I’m down to a road bike, a backup road bike, a cyclocross bike, a pull-apart for travel, and a townie. Yeah, one of the road bikes could go: But Indy Fab XS or Pinarello Paris — you tell me how to make that choice. The townie is a luxury. I know it. Same with the travel bike. I can never give up cross.
So I’m looking at three bikes, maybe two with the next round of cuts. I can do that. I can get there.

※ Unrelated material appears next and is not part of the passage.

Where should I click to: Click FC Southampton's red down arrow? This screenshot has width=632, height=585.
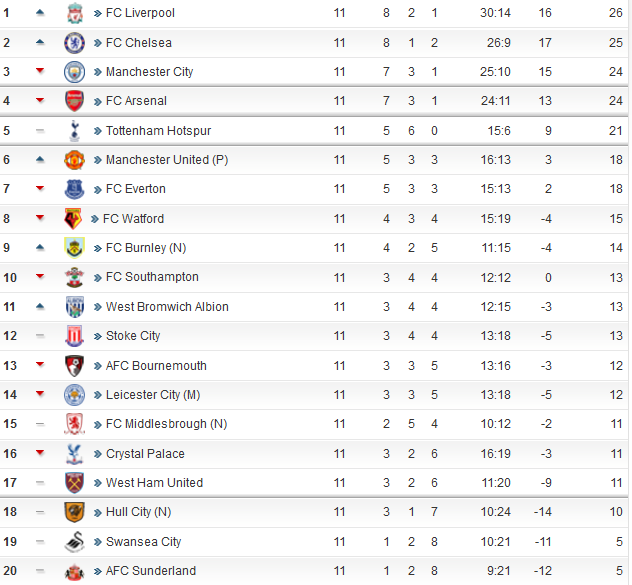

But whenever I started thinking seriously about getting down to one, to take that leap of faith that would let me achieve what I considered perfection, I entered such an overwrought state of spiritual angst and handwringing that I had to run right out and buy a new Castelli jersey to soothe myself. I mean, come on, what could that one bike possibly be that would let me do the lunch ride and the crit and the centuries and the cross race and occasional commute to work? Can you imagine the compromises in bottom bracket height I would have to endure? And what would the Thursday Night Crit cognoscenti say if I showed up with cantilever brakes right there in plain sight?
“Impossible,” I was moaning this morning over a double espresso at SMC.
“I don’t own a bike,” said Jorge.
“I’ve seen you at the Derby,” I said. “I’ve raced the training crit with you this year.”
Jorge is a coach, trainer, holder of clinics and camps, directeur sportif, former almost famous pro racer — one of those guys who becomes known as a local personality, which is to say that he’s a piece of work. At Corestates this year — or whatever the big race in Philly is called now — he directed the Caico team from his tiny, 4-cylinder clown-car Suzuki Swift which announced, on the door decal, the coming of the Caico CICYLING team. (“The decal maker made a mistake,” Jorge told me, “but most people think it’s a foreign spelling, so we left it on.”)
“It’s true,” said Jorge. “I don’t own a bike.”
“Seen you riding,” I said, a little quivery in voice and limbs, as if I were a kid sensing some impending revelation about Santa Claus, or mortality, or a Tour de France racer’s hematocrit.
“Oh yeah,” said Jorge. “If I show up at a ride and someone gives me a bike I do the ride.”
“You show up and people give you bikes?”
“All the time.”
“From where? Who has spare bikes at a ride?”
“I don’t know. But it happens. All the time.”
“All the time?”
“Enough,” he said.
I sat. I drank my espresso. I thought about the sudden immensity of the formerly infinitely receding number one.
I said, “Do you show up with riding clothes?”
“Yeah. But once I showed up with no shoes and no helmet and no bike, and three different people took care of me.”
The man has found the perfect number of bikes, and set himself free. He rides without regard for the physical laws that govern the rest of us, every ride a monument to his own faith in himself, and to the generosity of our species in the cold vacuum of an uncaring universe.
I think I could use a Waterford track bike.